==== Data supplied ====
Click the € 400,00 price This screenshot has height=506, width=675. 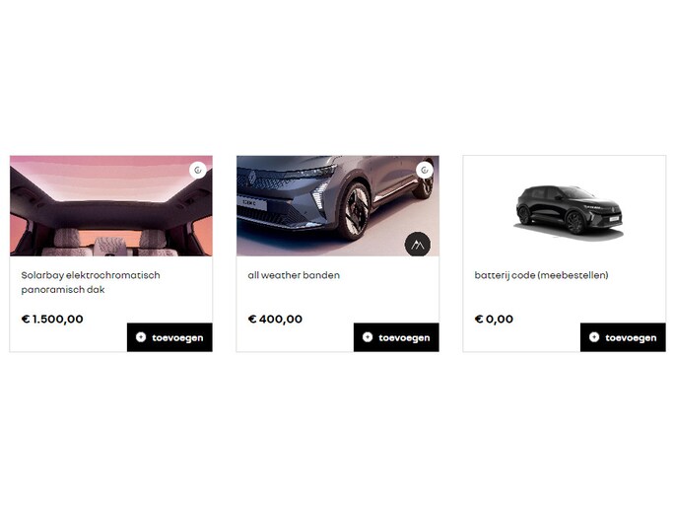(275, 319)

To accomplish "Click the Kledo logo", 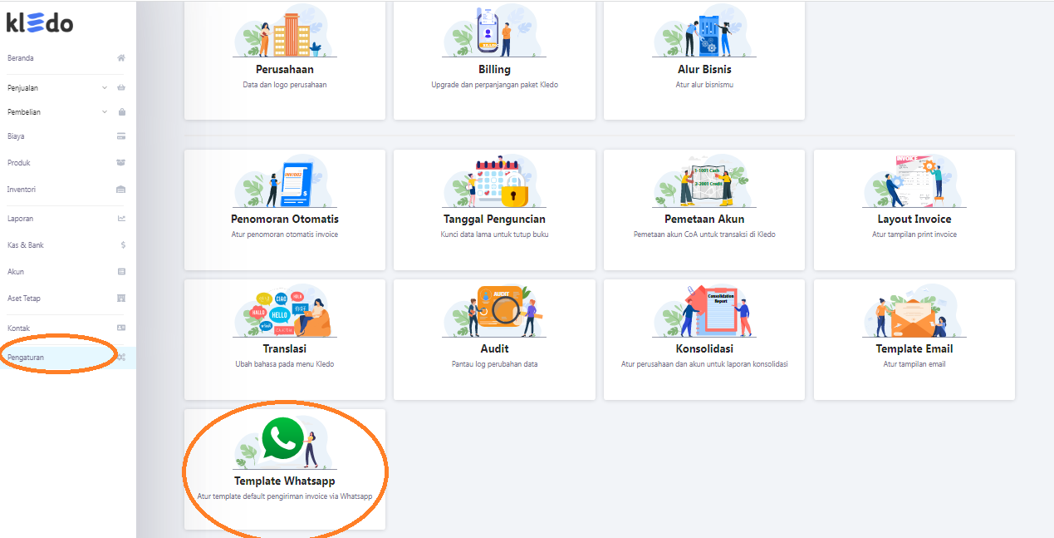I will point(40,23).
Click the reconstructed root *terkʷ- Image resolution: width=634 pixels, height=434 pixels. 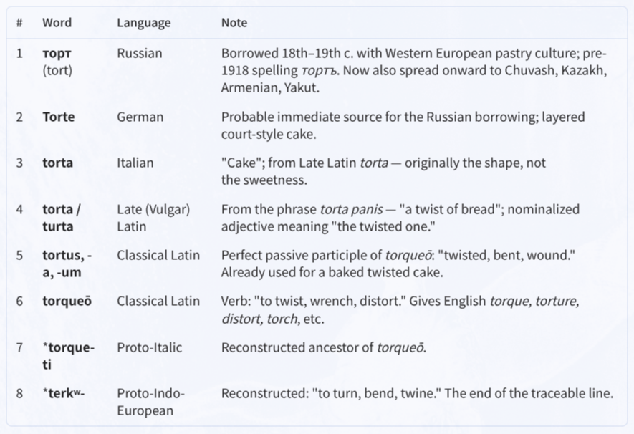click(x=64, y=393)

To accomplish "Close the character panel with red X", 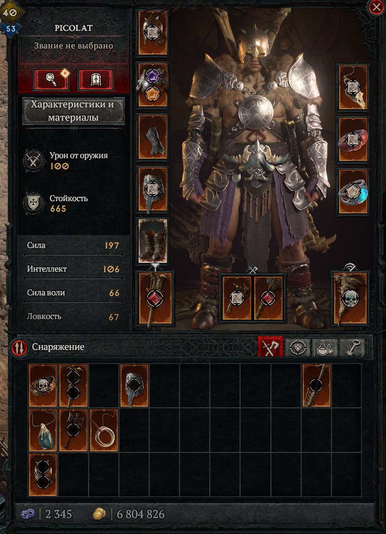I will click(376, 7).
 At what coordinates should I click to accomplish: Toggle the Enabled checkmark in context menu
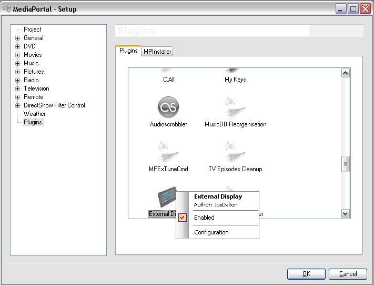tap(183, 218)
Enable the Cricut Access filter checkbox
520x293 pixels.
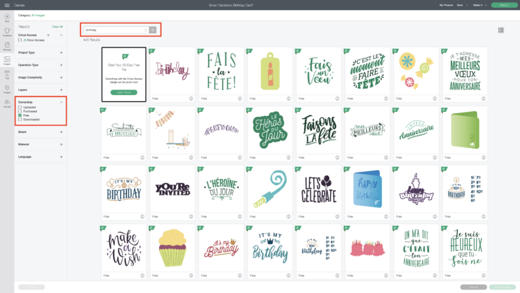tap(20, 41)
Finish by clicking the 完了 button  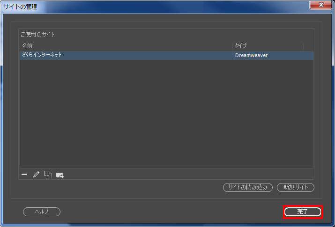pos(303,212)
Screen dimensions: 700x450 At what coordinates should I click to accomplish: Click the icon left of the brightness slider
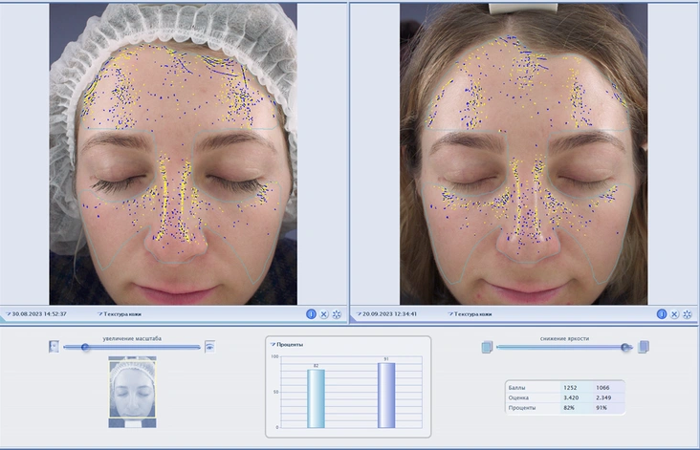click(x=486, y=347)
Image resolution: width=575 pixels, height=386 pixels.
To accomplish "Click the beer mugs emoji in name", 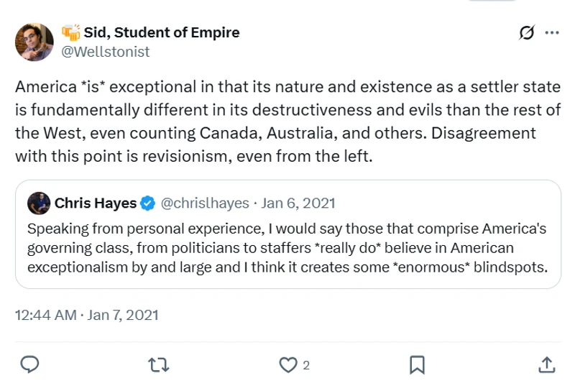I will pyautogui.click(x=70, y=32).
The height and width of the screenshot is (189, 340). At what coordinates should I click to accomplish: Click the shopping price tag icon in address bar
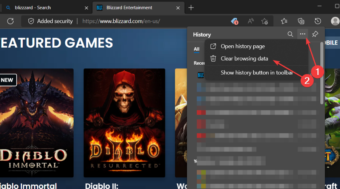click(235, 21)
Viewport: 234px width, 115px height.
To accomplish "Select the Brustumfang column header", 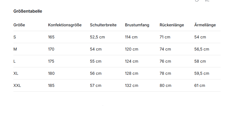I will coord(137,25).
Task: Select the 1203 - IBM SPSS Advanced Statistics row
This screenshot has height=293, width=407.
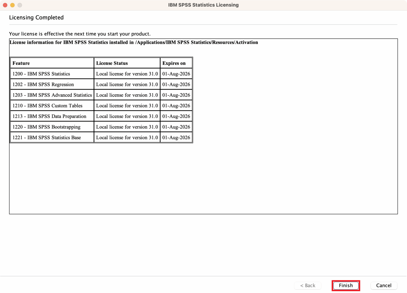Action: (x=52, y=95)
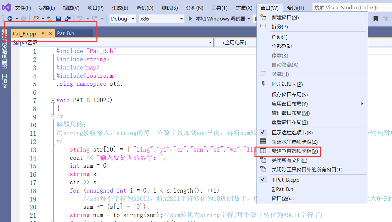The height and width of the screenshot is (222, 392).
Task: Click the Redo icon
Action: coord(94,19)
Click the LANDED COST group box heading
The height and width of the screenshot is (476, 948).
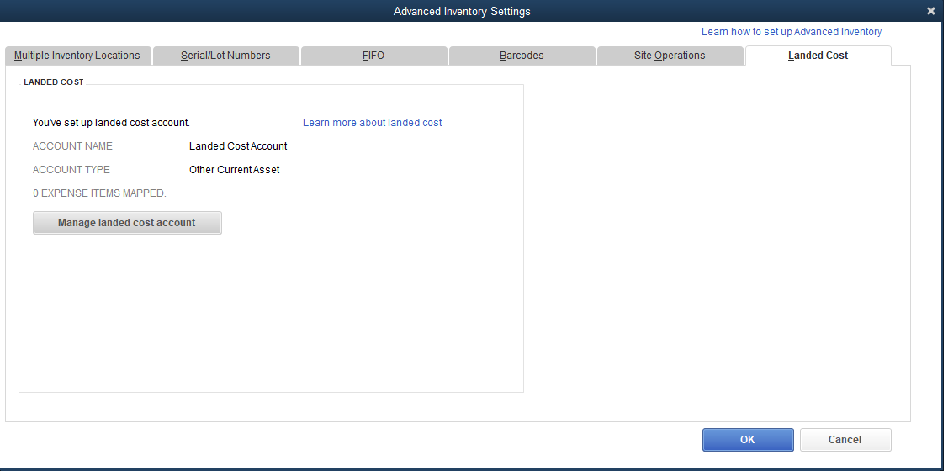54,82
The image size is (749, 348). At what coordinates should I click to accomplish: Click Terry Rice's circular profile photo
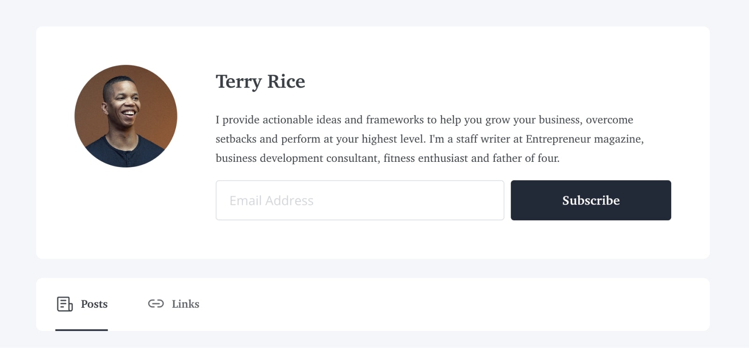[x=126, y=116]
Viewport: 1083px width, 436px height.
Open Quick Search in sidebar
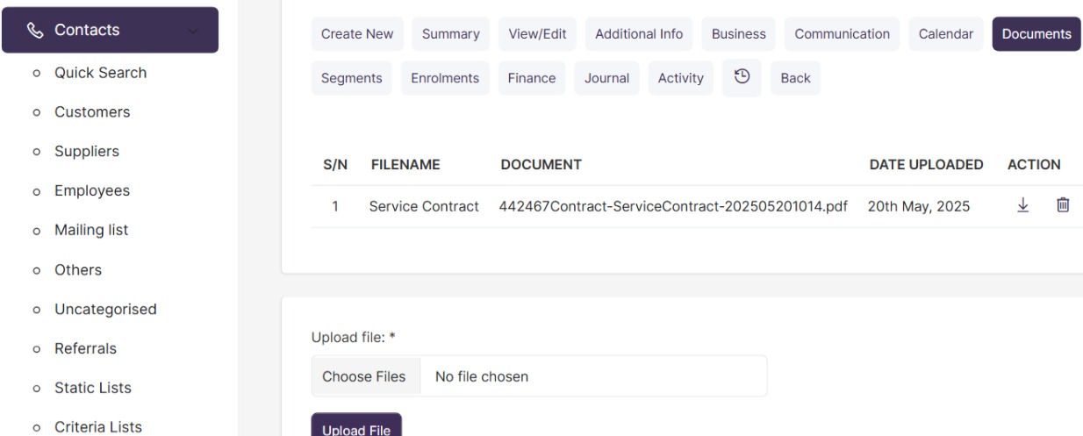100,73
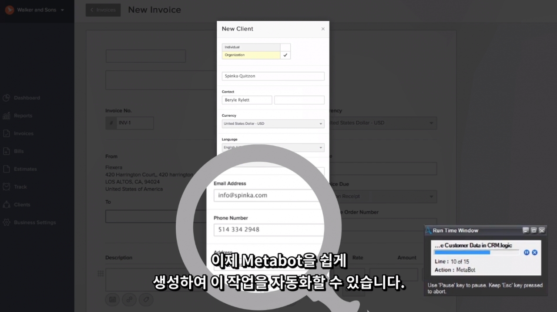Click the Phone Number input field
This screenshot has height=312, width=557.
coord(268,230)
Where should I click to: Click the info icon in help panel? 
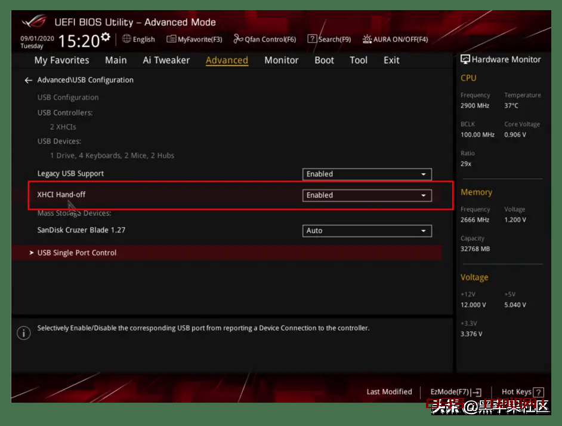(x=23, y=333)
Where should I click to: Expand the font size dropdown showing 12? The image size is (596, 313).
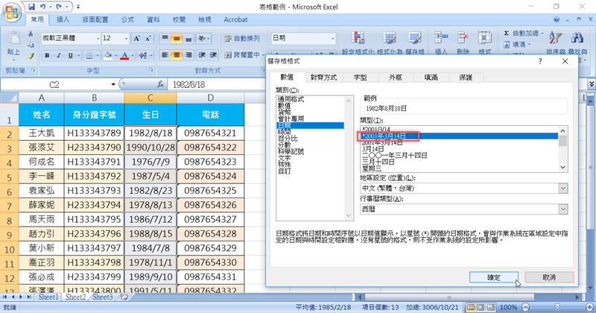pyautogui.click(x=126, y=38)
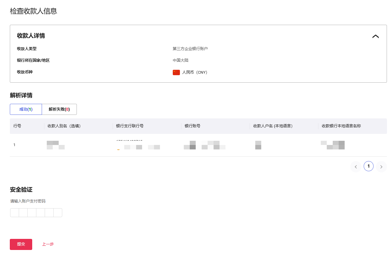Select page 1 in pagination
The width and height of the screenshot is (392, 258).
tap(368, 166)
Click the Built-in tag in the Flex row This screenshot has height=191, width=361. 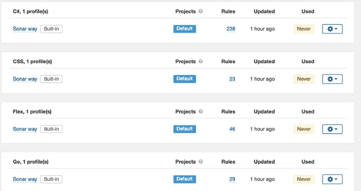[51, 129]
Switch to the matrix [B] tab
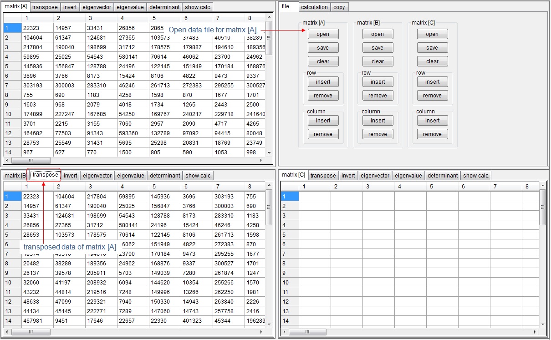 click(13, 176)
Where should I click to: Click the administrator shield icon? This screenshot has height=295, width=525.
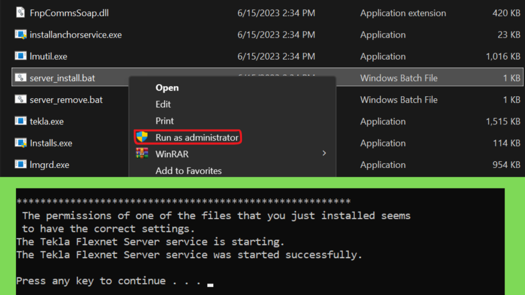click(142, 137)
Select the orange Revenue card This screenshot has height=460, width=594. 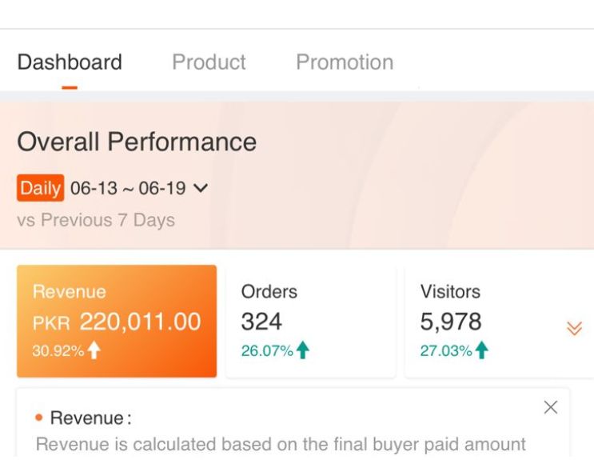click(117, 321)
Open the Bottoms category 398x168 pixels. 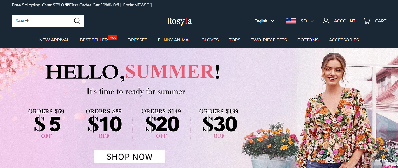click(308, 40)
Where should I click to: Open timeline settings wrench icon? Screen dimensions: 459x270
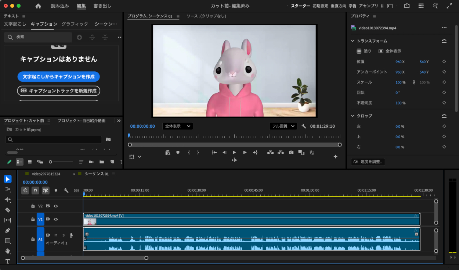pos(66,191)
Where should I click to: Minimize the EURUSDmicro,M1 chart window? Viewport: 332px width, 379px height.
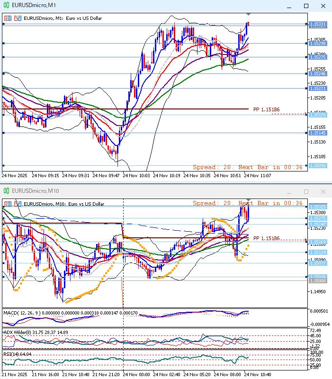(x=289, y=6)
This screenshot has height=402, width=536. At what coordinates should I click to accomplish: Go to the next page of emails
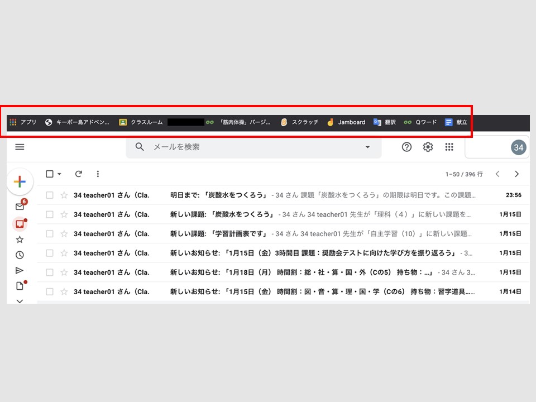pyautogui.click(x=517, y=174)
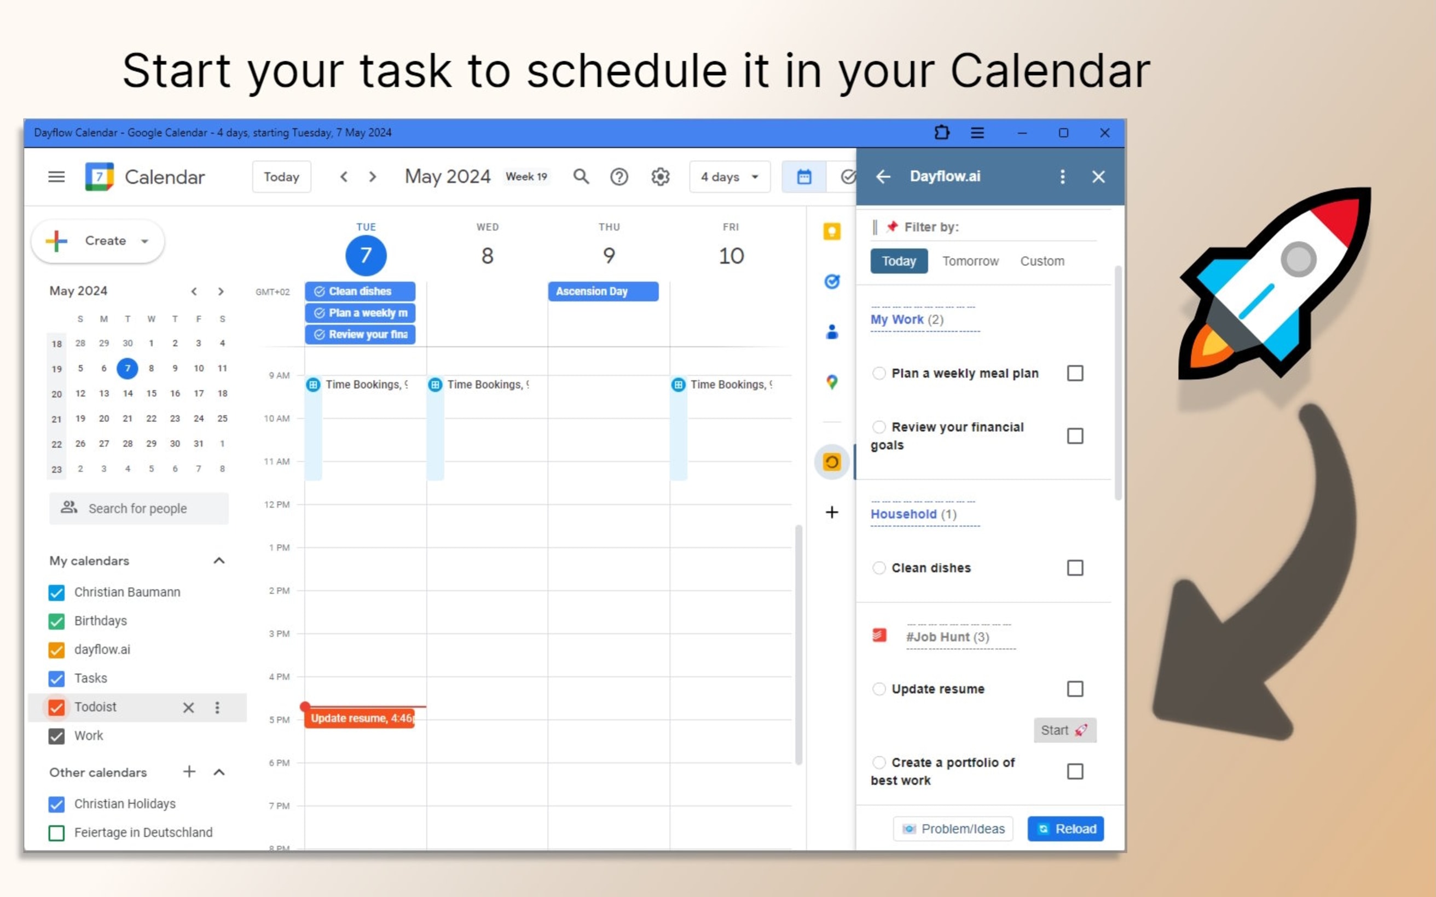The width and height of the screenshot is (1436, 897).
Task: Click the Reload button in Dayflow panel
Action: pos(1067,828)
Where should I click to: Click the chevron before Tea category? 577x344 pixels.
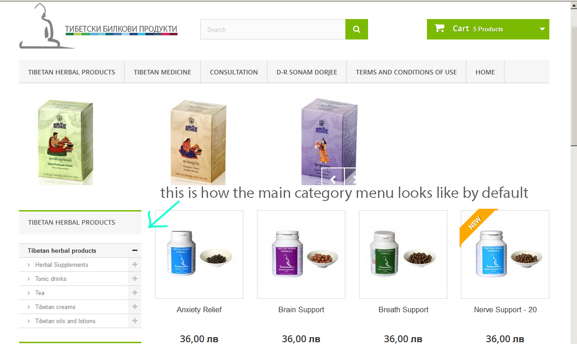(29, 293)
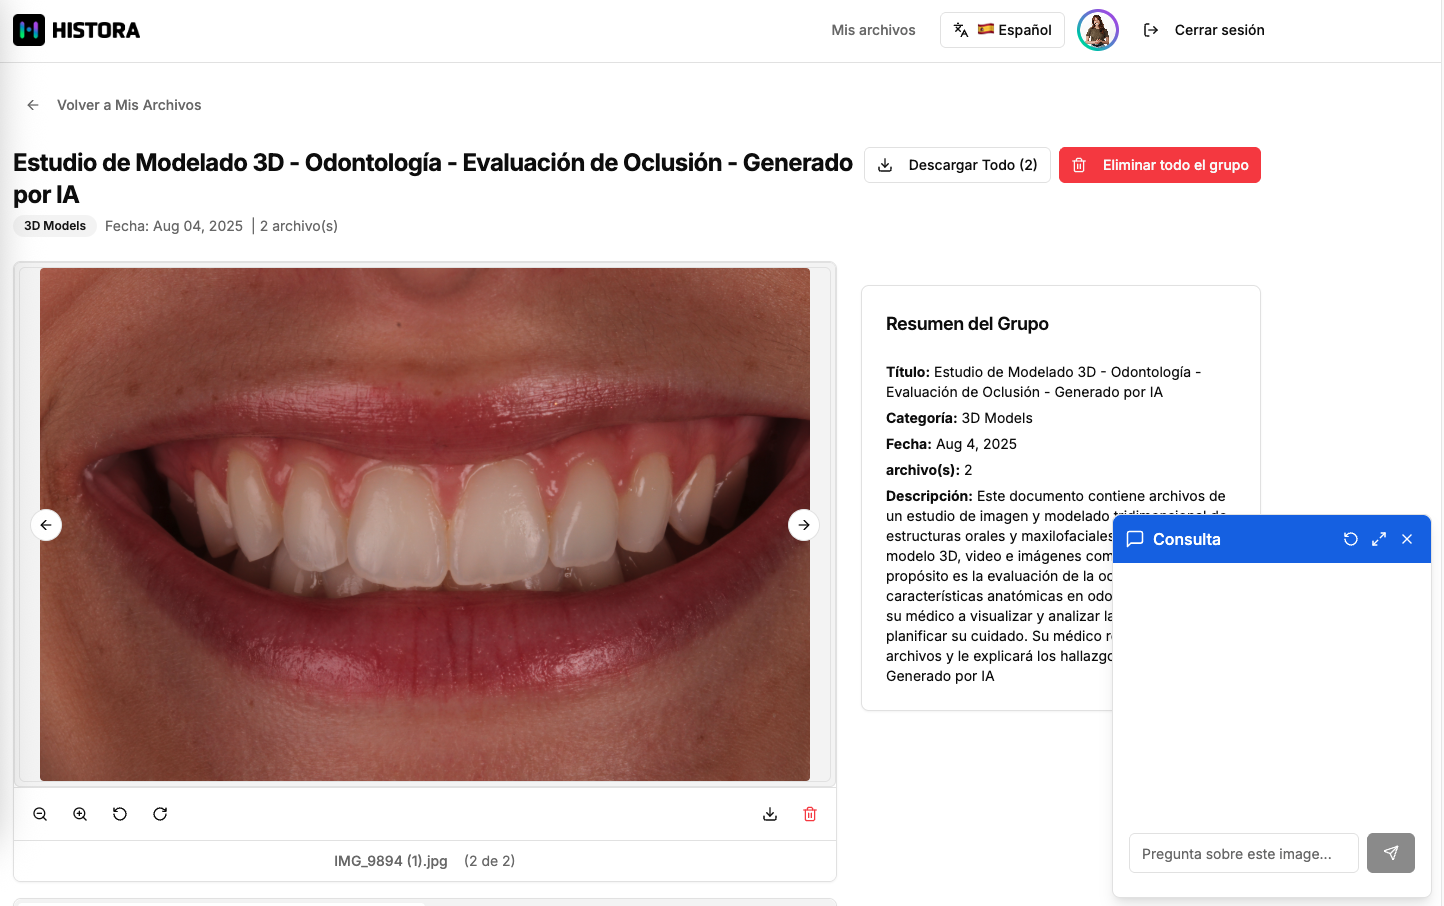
====
What this task involves | Exact copy, pictures excluded: every line above from the one containing "The height and width of the screenshot is (476, 948)." to the one containing "Viewport: 1083px width, 436px height.", inclusive, and nothing more.

Answer section |
The height and width of the screenshot is (476, 948).
54,82
The image size is (749, 348). At what coordinates should I click to accomplish: Click Terry Rice's circular profile photo
[x=126, y=116]
Viewport: 1083px width, 436px height.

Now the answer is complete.